Enabling dual streaming for smart video conferencing
For the purpose of learning how dual streaming can be achieved, we will take smart video conferencing as a use case. With the help of OpenCV and Dlib face landmark, you can detect the speaker in a live video conferencing setup while displaying the detected person in a separate window. Using dual-stream video nodes with multiprocessing, you can easily identify the person talking without any FPS drop.
OpenCV and installation
OpenCV (Open Source Computer Vision Library) is a library of programming functions aimed at developing real-time computer vision applications. It is a great tool for image processing and can perform tasks like face detection, objection tracking, landmark detection, and more. OpenCV supports multiple languages including Python, Java, C++, etc.

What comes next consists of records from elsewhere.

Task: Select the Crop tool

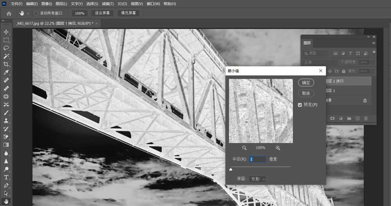Action: 6,64
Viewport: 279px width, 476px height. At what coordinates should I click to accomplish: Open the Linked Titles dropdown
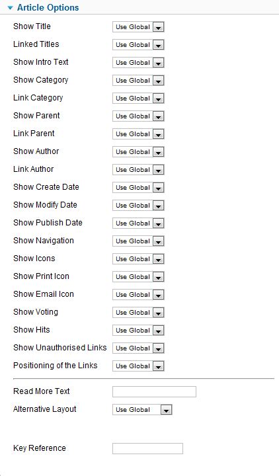(x=138, y=45)
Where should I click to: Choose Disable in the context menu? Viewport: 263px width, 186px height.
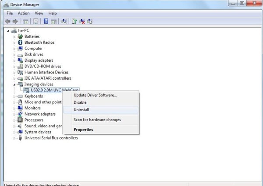pos(80,102)
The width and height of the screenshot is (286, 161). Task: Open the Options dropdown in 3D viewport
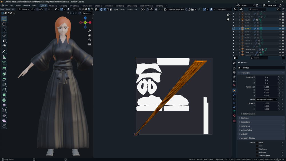point(87,13)
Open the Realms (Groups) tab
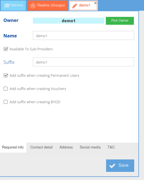This screenshot has height=180, width=144. 47,6
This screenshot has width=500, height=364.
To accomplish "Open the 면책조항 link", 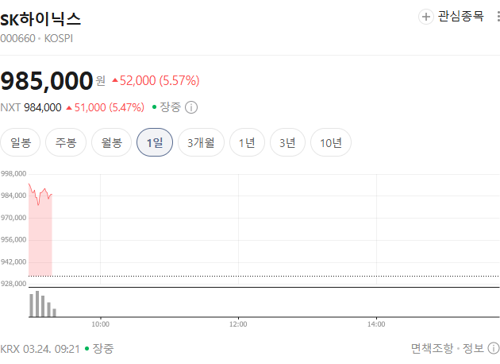I will tap(433, 348).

In this sample application, you will be seeing how it works with Python. The Python library has hundreds of useful functions and algorithms – all freely available. Some of these functions are used in almost every computer vision task!
For this application, let’s use two-node H.264 and MJPEG formats. For streaming H.264, OpenCV should be installed from the source with Gstreamer enabled.
Here are the instructions to install Gstreamer with opencv in ubuntu – 18.04 // python 3.6:
sudo apt-get install gstreamer1.0*
sudo apt install ubuntu-restricted-extras
sudo apt install libgstreamer1.0-dev libgstreamer-plugins-base1.0-dev
sudo apt-get install build-essential
sudo apt-get install cmake git libgtk2.0-dev pkg-config libavcodec-dev libavformat-dev libswscale-dev
sudo apt-get install python-dev python-numpy libtbb2 libtbb-dev libjpeg-dev libpng-dev libtiff-dev libdc1394-22-dev
sudo apt-get install python3-pip python3-numpy
git clone https://github.com/opencv/opencv.git
cd opencv/
git clone https://github.com/opencv/opencv_contrib.git
mkdir build
cd build
cmake -D CMAKE_BUILD_TYPE=RELEASE \
-D CMAKE_INSTALL_PREFIX=/usr/local \
-D OPENCV_GENERATE_PKGCONFIG=ON \
-D OPENCV_EXTRA_MODULES_PATH=~/opencv/opencv_contrib/modules \
-D INSTALL_PYTHON_EXAMPLES=ON \
-D INSTALL_C_EXAMPLES=OFF \
-D PYTHON_EXECUTABLE=$(which python3) \
-D BUILD_opencv_python2=OFF \
-D PYTHON3_EXECUTABLE=$(which python3) \
-D PYTHON3_INCLUDE_DIR=$(python3 -c “from distutils.sysconfig import get_python_inc; print(get_python_inc())”) \
-D PYTHON3_PACKAGES_PATH=$(python3 -c “from distutils.sysconfig import get_python_lib; print(get_python_lib())”) \
-D WITH_GSTREAMER=ON \
-D WITH_GSTREAMER_0_10=ON \
-D BUILD_EXAMPLES=ON ..
sudo make -j4
sudo make install
sudo ldconfig
Dlib for face detection and recognition
The dlib library is one of the most popular packages for face recognition. A Python package named “face recognition” encapsulates dlib’s face recognition functions into a convenient API. This facial detector comes with pre-trained models to estimate the location of 68 coordinates (x, y) that map the facial points on a human’s face. The following figure depicts these coordinates:
How the application works
Building a dual streaming solution for a video conferencing system to identify the speaker and display him/her on a separate window involves the following steps:
- Streaming two nodes in OpenCV
- Detecting the face
- Detecting the speaker
- Displaying the detected person
Let us look at each of them in detail.
Streaming two nodes in OpenCV
There are two nodes from the camera – while the H.264 node is used for continuously delivering the video stream, the MJPEG stream is used for processing. Here you can use multiprocessing to reduce the FPS drop.
Detecting the face
You can use Haar Cascades to identify the face from the MJPEG stream and pass it to Dlib for getting the 68 facial landmarks.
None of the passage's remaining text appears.